# chicken tastes like flowers!



## cjackson (Dec 26, 2013)

Hello- I tried posting this question on another forum but it didn't show up for some reason. I've been eating chicken my entire life and have purchased all of my fresh chicken from a local farmers' market for many years. It has always been wonderful. Recently, the fresh chickens give off a very strong flowery odor after cooking. They also taste "flowery" for lack of a better way to describe it (it's not me as the rest of the family experiences the same thing.) In my case, it also wipes out my stomach the next day after eating it. The owner says that nothing has changed, but obviously he isn't being truthful. A butcher at the local supermarket says that it sounds like I've purchased "flavored chicken" which is supposedly chicken which has been sprayed with flavorings, spices, or chemicals. I can't find any information about such a thing anywhere. Does anyone have a handle on what's going on here. This is something I have never encountered before, and have only had this with the recent chicken purchases from the farmers' market. Thanks for any help!


----------



## Jim (Sep 26, 2012)

cjackson said:


> Hello- I tried posting this question on another forum but it didn't show up for some reason. I've been eating chicken my entire life and have purchased all of my fresh chicken from a local farmers' market for many years. It has always been wonderful. Recently, the fresh chickens give off a very strong flowery odor after cooking. They also taste "flowery" for lack of a better way to describe it (it's not me as the rest of the family experiences the same thing.) In my case, it also wipes out my stomach the next day after eating it. The owner says that nothing has changed, but obviously he isn't being truthful. A butcher at the local supermarket says that it sounds like I've purchased "flavored chicken" which is supposedly chicken which has been sprayed with flavorings, spices, or chemicals. I can't find any information about such a thing anywhere. Does anyone have a handle on what's going on here. This is something I have never encountered before, and have only had this with the recent chicken purchases from the farmers' market. Thanks for any help!

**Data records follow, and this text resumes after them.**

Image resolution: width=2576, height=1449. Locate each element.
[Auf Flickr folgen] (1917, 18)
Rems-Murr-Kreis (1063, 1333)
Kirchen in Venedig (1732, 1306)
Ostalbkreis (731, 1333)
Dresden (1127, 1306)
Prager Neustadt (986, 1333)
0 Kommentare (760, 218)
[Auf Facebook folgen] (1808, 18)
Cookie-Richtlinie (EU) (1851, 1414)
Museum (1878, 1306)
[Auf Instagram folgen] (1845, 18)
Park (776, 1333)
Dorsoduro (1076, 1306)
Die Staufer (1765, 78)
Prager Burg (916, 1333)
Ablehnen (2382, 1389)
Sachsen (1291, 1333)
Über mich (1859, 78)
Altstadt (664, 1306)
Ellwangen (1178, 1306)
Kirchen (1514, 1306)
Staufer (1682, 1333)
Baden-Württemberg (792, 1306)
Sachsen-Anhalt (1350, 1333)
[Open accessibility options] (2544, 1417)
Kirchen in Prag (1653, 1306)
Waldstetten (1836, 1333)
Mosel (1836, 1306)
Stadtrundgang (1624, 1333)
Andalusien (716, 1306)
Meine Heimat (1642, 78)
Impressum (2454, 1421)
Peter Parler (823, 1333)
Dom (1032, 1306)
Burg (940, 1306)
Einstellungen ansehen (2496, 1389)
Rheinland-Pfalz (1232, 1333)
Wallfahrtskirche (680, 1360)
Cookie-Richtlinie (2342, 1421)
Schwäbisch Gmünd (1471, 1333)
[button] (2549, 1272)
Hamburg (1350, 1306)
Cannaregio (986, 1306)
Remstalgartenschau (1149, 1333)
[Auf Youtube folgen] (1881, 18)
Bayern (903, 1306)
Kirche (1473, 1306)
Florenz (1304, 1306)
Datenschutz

Sounds strange, can't wait to see what others have to say.


----------



## nj2wv (Aug 27, 2013)

Maybe the people doing the culling are using scented hand sanitizer on their hands and it rubs off??? I have noticed 
That it seems people are using more sanitizer these days instead of good old hand washing. It is just a guess as to what could cause this.


----------



## cjackson (Dec 26, 2013)

That is an interesting thought. I have encountered hand sanitizers which are so heavily laced with fragrance that it's hard to get off the skin. But, aren't the workers supposed to be wearing gloves instead of using their bare hands? I'm totally unfamiliar with the poultry industry- are the conveyor belts or tables on which the chicken is prepared wiped down or sprayed with anything? Although I won't purchase chicken from this market any longer, I would like to find out what's going on for my own enlightenment. Thanks again....


----------



## TNchick (Jun 26, 2013)

I have read about chickens on a special diet to influence the flavor of the meat. Chef Gordon Ramsey showcased some kind of ridiculously expensive french chicken because it only grazed on certain kinds of grass and therefore had the flavor in the meat. Could it be from their feeding/grazing?


----------



## minmin1258 (Nov 5, 2013)

I noticed this fall when my marigold and mums were in full bloom and the girls were free ranging they ate them like they were starving!!! The eggs would then have a strong marigold scent when th eggs were cracked. I never culled any of th birds so don't know if they were affected, but the eggs were.


----------



## cjackson (Dec 26, 2013)

Yes, I have thought about diet as a possible cause also. The guy at the market also says that's impossible. In any event, I have switched to Coleman chicken and it tastes normal and is delicious. Thanks for your help and happy new year.


----------